Task statement —
Search the data for the string "icon" and copy each line where it turns up.

Pixel coordinate grounding data —
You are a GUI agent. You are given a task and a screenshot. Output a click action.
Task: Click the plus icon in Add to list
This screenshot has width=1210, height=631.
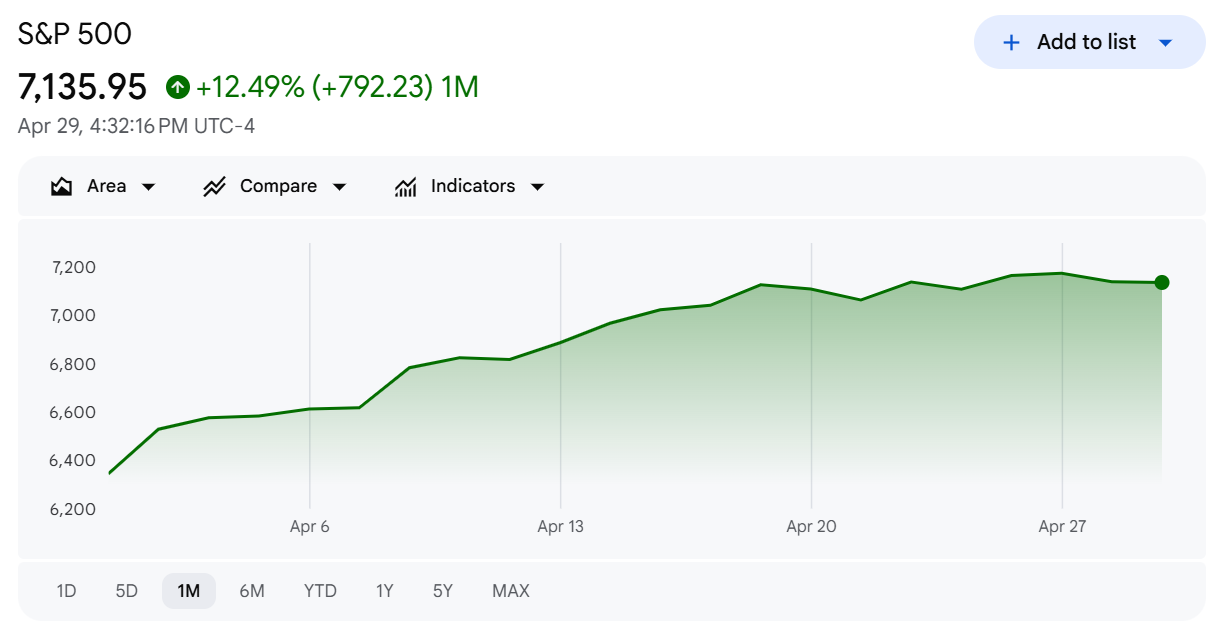pyautogui.click(x=1011, y=42)
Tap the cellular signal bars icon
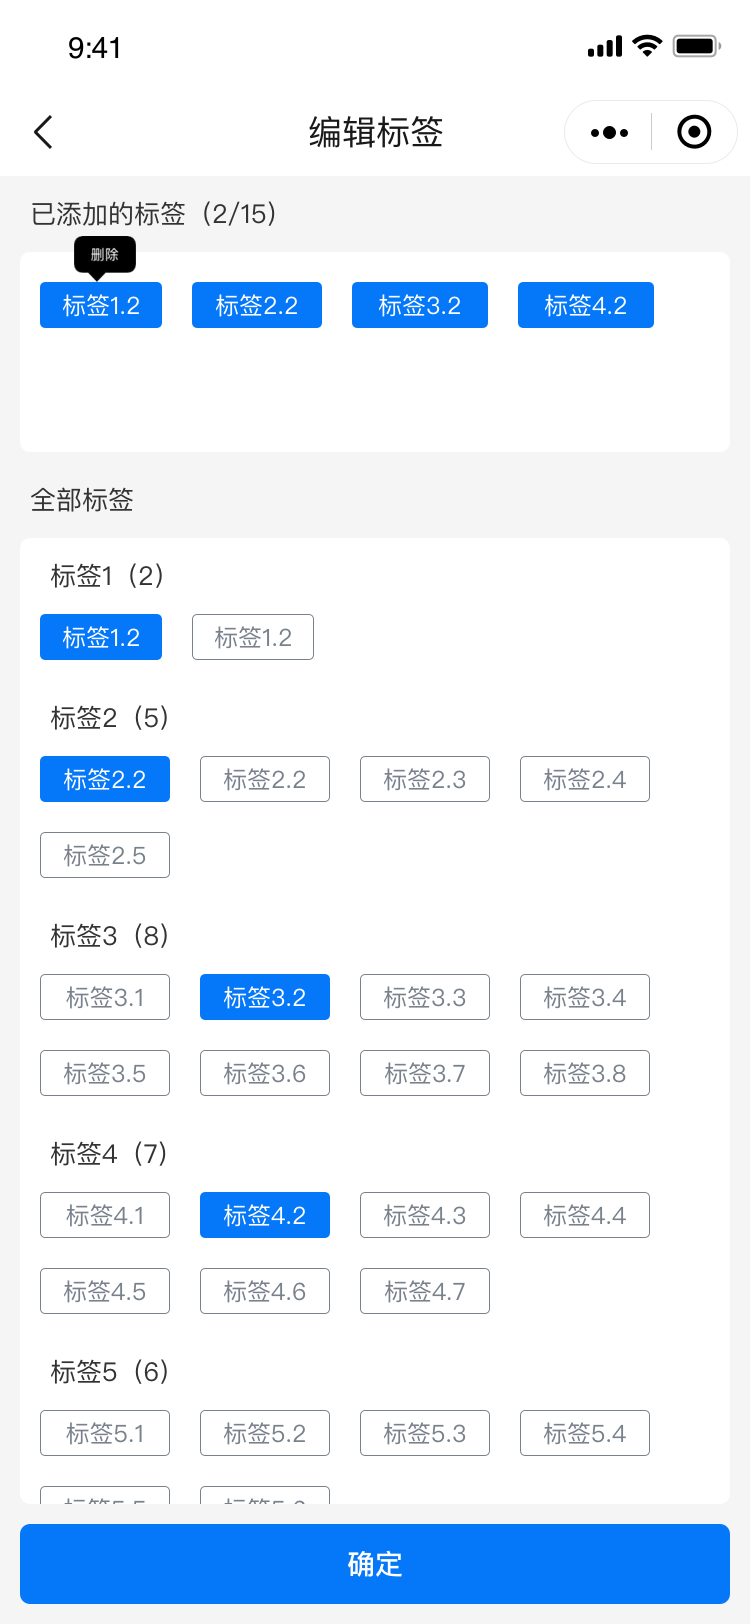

Solution for this exercise —
Task: Click the plus icon in Add to list
Tap the cellular signal bars icon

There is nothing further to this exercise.